Victim Jeremiah Dill, 28, was hit by three bullets when former friend Noet Barnett, 25, allegedly tried to murder him outside a shop in broad daylight.

Mr Barnett is on trial at Supreme Court accused of attempted murder.

Opening the case yesterday, Director of Public Prosecutions Rory Field said the defendant and victim may have been friendly once, and the victim's sister was in a relationship with Mr Barnett. However, at the time of the shooting “they were on either side of a serious dispute which was going on”.

That dispute, said Mr Field, led Mr Barnett to try to kill Mr Dill opposite the One Stop variety shop on Parsons Road, Pembroke around 10am on October 4 2010.
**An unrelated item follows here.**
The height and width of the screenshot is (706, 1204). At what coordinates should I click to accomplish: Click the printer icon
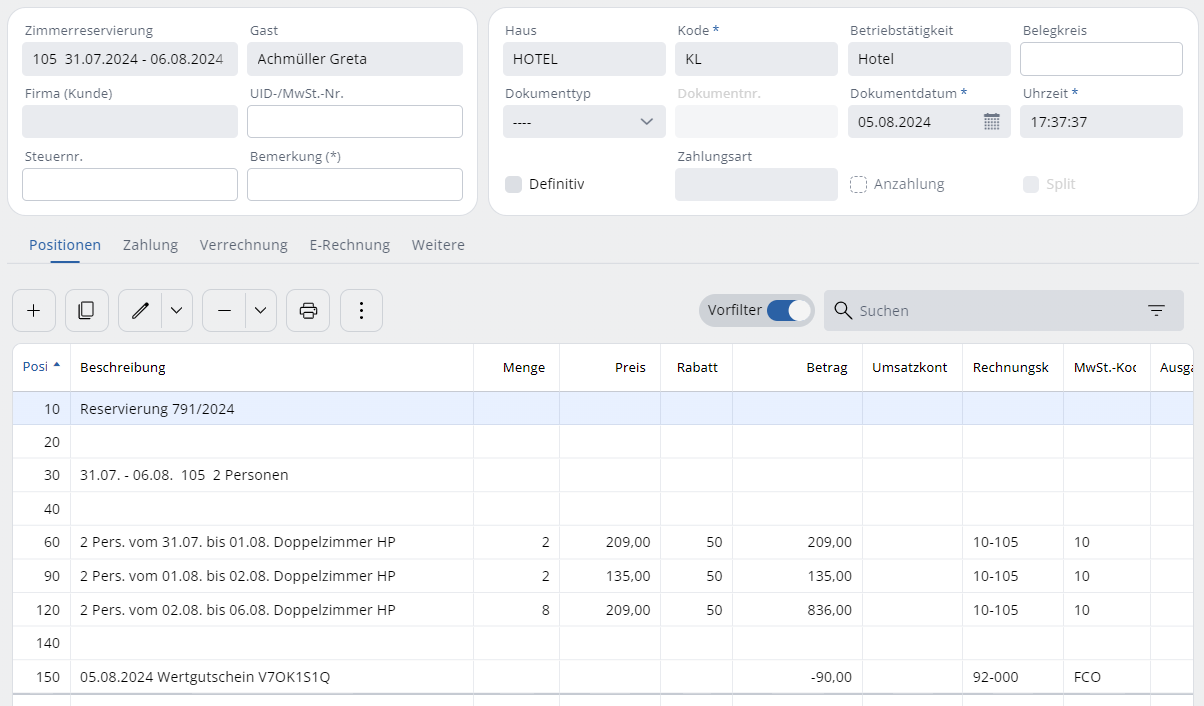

The jury heard from a woman who was standing next to the victim when he was shot. She identified herself to the jury but cannot be named by the media due to a reporting restriction imposed by the judge.

Miss A said she had known Mr Barnett since her school days, and she recognised him as the gunman.

She explained she was walking near the National Stadium earlier on the morning in question when she saw Mr Barnett dressed in dark clothing on a white Sym motorbike. He had a passenger on the bike, but the witness said: “I cannot recall who it was at this time”.

Miss A later walked to the One Stop to do some shopping, and stopped to talk to a female friend and Mr Dill on the sidewalk opposite as she left. Mr Dill was sitting on his big yellow motorcycle.

After her female friend left, she said: “Just like that, the accused rode up and shot at Jeremiah. I jumped over the wall where I was standing.”

Miss A said two shots were fired as she jumped over the wall and she heard one or two more after that. Mr Dill also jumped over the wall, then limped at speed round to the back of a nearby home.

Quizzed by prosecutor Carrington Mahoney over why she believes the shooter was Mr Barnett, she replied that the visor of his helmet was down and she could only see his mouth area but recognised him “because of his lips. He's got small dark smoker's lips”.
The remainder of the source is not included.